Proxy Voting - A description of the policies and procedures that the Fund uses to determine how to vote proxies relating to portfolio securities and information regarding how the Fund voted proxies during the 12-month period ended June 30, are available without charge upon request by (1) calling the Fund at (800) 535-9169 and (2) from Fund documents filed with the Securities and Exchange Commission ("SEC") on the SEC's website at www.sec.gov. A review of how the Fund voted on company proxies can be obtained at our transfer agent’s website, www.mutualss.com.
Additional Information - The Fund's Statement of Additional Information ("SAI") includes additional information about the trustees and is available, without charge, upon request. You may call toll-free (800) 535-9169 to request a copy of the SAI or to make shareholder inquiries.
Item 2. Code of Ethics. Not applicable.
Item 3. Audit Committee Financial Expert. Not applicable.
Item 4. Principal Accountant Fees and Services. Not applicable.
Item 5. Audit Committee of Listed Companies. Not applicable.
Item 6. Schedule of Investments.
Not applicable – schedule filed with Item 1.
Item 7. Disclosure of Proxy Voting Policies and Procedures for Closed-End Funds. Not applicable.
Item 8. Portfolio Managers of Closed-End Funds. Not applicable.
Item 9. Purchases of Equity Securities by Closed-End Funds. Not applicable.
Item 10. Submission of Matters to a Vote of Security Holders.
The registrant has not adopted procedures by which shareholders may recommend nominees to the registrant's board of trustees.
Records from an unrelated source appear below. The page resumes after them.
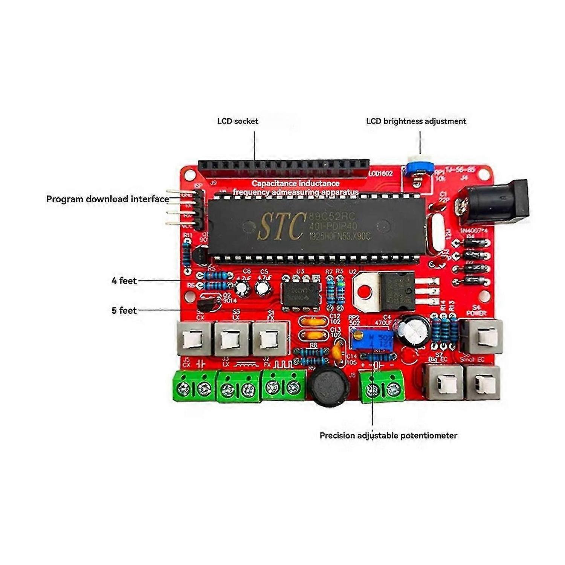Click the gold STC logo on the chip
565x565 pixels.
click(281, 226)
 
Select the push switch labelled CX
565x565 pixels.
click(193, 339)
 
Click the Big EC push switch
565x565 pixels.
click(443, 382)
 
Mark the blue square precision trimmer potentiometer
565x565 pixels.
click(372, 338)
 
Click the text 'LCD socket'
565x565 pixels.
click(238, 121)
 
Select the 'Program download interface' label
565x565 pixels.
click(107, 199)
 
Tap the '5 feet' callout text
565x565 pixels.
click(124, 310)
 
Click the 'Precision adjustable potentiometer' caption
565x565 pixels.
click(388, 435)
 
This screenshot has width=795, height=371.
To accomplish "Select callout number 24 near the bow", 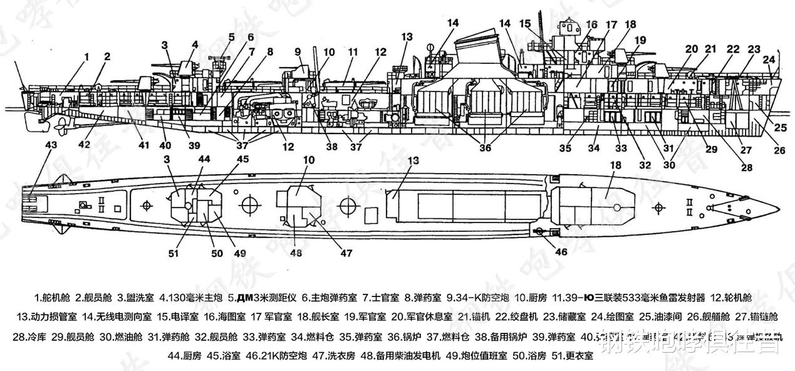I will pos(769,60).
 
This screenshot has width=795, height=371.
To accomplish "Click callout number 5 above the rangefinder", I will pos(231,36).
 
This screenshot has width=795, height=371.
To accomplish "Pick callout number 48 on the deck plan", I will pos(296,253).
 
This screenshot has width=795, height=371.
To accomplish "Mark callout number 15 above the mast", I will pos(526,23).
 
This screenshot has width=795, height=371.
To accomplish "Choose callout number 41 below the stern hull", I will pos(143,146).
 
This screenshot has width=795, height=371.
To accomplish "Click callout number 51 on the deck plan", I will pos(173,253).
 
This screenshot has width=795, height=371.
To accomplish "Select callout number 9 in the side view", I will pos(298,51).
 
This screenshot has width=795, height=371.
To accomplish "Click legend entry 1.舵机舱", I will pos(55,296).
Item 11. Controls and Procedures.
(a)
Based on an evaluation of the registrant’s disclosure controls and procedures as of September 5, 2008, the disclosure controls and procedures are reasonably designed to ensure that the information required in filings on Forms N-CSR is recorded, processed, summarized, and reported on a timely basis.
(b)
There were no significant changes in the registrant’s internal control over financial reporting that occurred during the registrant’s last fiscal half-year that have materially affected, or are reasonably likely to materially affect, the registrant’s internal control over financial reporting.
Item 12. Exhibits.
(a)(1)
EX-99.CODE ETH. Not applicable.
(a)(2)
EX-99.CERT. Filed herewith.
(a)(3)
Any written solicitation to purchase securities under Rule 23c-1 under the Act (17 CFR 270.23c-1) sent or given during the period covered by the report by or on behalf of the registrant to 10 or more persons. Not applicable.
(b)
EX-99.906CERT. Filed herewith.
SIGNATURES
Pursuant to the requirements of the Securities Exchange Act of 1934 and the Investment Company Act of 1940, the registrant has duly caused this report to be signed on its behalf by the undersigned, thereunto duly authorized.
The NYSA Series Trust
By /s/Gregg A. Kidd
*Gregg A. Kidd
Chief Executive Officer
Date December 5, 2008
Pursuant to the requirements of the Securities Exchange Act of 1934 and the Investment Company Act of 1940, this report has been signed below by the following persons on behalf of the registrant and in the capacities and on the dates indicated.
By /s/Gregg A. Kidd
*Gregg A. Kidd
Chief Executive Officer
Date December 5, 2008
By /s/Daniel F. Raite
*Daniel F. Raite
Chief Financial Officer
Date December 5, 2008
* Print the name and title of each signing officer under his or her signature.